> [Given data]:
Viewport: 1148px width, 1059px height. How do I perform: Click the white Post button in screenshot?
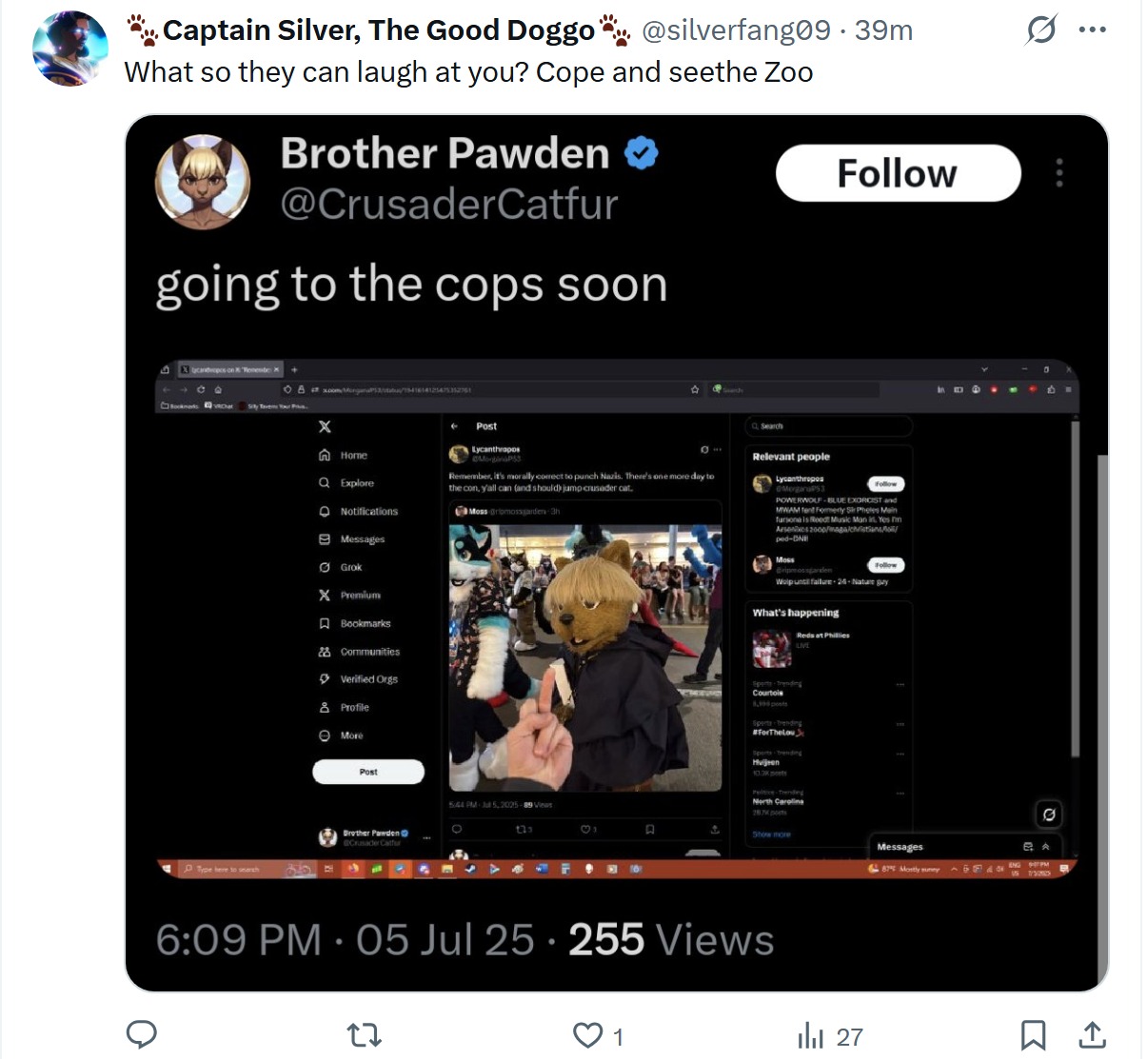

...

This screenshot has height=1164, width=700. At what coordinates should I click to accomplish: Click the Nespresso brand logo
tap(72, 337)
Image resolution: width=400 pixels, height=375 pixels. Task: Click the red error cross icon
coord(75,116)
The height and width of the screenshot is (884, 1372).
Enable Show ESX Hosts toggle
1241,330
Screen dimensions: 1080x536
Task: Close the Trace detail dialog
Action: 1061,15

> [About this exercise]:
All lines above from the one containing "This screenshot has" to the one containing "The height and" must be repeated exactly, both lines included, and no others.

> [Solution to the problem]:
This screenshot has height=1164, width=700. At what coordinates should I click to accomplish: Click the Nespresso brand logo
tap(72, 337)
Image resolution: width=400 pixels, height=375 pixels. Task: Click the red error cross icon
coord(75,116)
The height and width of the screenshot is (884, 1372).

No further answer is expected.